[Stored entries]
-*-*-
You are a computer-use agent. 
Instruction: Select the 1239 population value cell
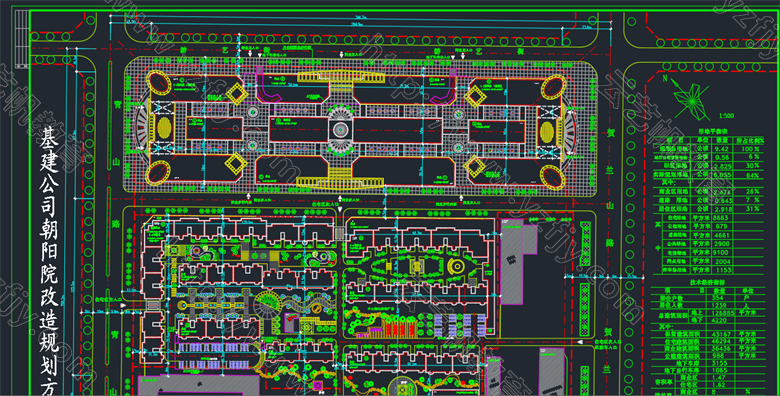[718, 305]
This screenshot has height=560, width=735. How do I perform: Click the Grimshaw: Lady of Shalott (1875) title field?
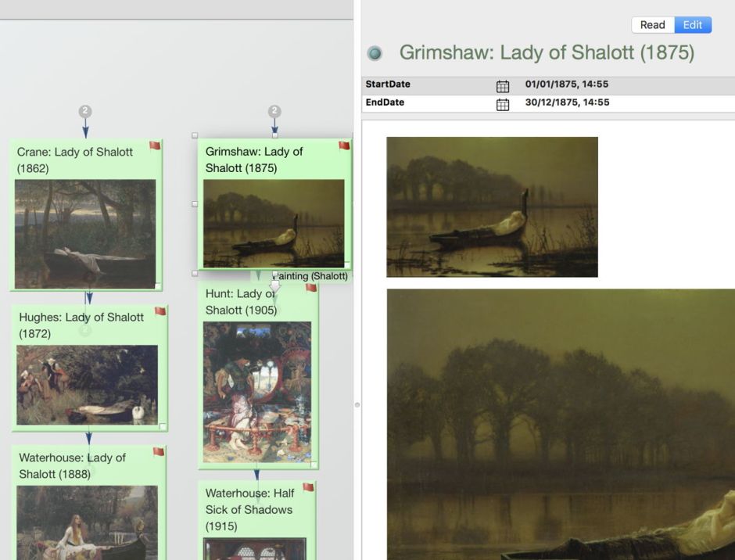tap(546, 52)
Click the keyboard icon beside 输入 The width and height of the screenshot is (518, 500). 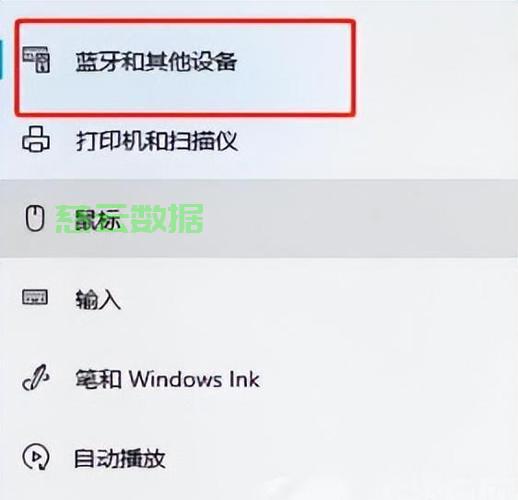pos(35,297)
-*-*-
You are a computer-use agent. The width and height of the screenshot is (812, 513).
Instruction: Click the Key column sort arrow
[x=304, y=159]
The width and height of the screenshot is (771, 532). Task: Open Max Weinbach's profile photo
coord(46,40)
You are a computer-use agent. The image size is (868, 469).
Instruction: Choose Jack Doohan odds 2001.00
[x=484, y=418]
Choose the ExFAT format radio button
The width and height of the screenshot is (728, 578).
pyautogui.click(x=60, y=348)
-*-*-
What is being asked - In the records above, how many lines hold the string "computer"? Only the number should be given.

Written answer - 3